This programme has certainly quelled any Parliamentary ambitions I may have had. I can't say that they were especially burning in the first place. But I know I could not function in a world like this. It would make me want to scream. Apart from the blond twat on a bike running the shop, I would probably fare better down the river at City Hall, where there is seemingly a more modern, transparent and almost European approach to government.

View from the Monument towards City Hall (far right)

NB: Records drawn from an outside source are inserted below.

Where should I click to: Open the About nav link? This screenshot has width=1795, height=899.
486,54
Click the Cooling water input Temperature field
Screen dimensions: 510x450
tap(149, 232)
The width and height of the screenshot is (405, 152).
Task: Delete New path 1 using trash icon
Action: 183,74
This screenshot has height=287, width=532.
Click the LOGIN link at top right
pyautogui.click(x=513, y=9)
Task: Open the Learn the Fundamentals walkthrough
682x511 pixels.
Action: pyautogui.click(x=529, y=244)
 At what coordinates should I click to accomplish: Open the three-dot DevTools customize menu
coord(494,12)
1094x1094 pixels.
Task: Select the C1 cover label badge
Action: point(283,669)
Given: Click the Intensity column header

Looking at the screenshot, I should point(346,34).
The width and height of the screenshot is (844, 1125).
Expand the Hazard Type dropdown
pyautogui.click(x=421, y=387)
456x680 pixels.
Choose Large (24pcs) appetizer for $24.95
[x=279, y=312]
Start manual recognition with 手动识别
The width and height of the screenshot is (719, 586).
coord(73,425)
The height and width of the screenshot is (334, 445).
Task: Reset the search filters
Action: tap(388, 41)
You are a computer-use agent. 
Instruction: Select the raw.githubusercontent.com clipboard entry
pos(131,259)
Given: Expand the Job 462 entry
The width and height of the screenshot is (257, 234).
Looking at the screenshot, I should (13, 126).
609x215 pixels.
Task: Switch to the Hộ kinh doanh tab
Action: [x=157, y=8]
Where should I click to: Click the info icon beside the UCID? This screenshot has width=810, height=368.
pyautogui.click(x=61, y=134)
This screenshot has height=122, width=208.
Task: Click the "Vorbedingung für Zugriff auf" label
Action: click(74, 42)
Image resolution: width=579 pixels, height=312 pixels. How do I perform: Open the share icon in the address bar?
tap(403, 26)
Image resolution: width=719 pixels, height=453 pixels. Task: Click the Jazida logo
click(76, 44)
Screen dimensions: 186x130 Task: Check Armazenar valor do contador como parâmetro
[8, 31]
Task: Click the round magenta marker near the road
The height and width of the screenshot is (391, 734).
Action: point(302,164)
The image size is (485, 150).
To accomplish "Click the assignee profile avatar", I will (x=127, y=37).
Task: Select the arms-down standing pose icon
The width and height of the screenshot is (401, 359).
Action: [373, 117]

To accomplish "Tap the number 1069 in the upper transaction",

But I do love the Houses of Parliament building. It's my absolute favourite in London, if not in Britain, if not the world. I have been inside it just the once, when I took my mum on a guided tour for her birthday present one year. It was in Blair's heyday, so a very long time ago now. The security checks to let us in were fairly immense. But the tour was fascinating, albeit biased. We followed the Queen's State Opening route through the Robing Room into the House of Lords, which has to be one of the most beautiful chambers I have ever seen. And the House of Commons is surprisingly small. It really is extraordinary that it's supposed to seat 650 people. Although it does have an upstairs, which is used by the Press and invited members of the public. You don't see the gallery on TV, because the cameras are fixed to the balcony. They should, if they're not prepared to let Kirstie knock down those walls, think about moving into the much larger Westminster Hall next door, which seems to be mostly used for concerts and the occasional lying in state. Surely the coffins could go in the Commons instead? Best place for them, if this programme is to be believed.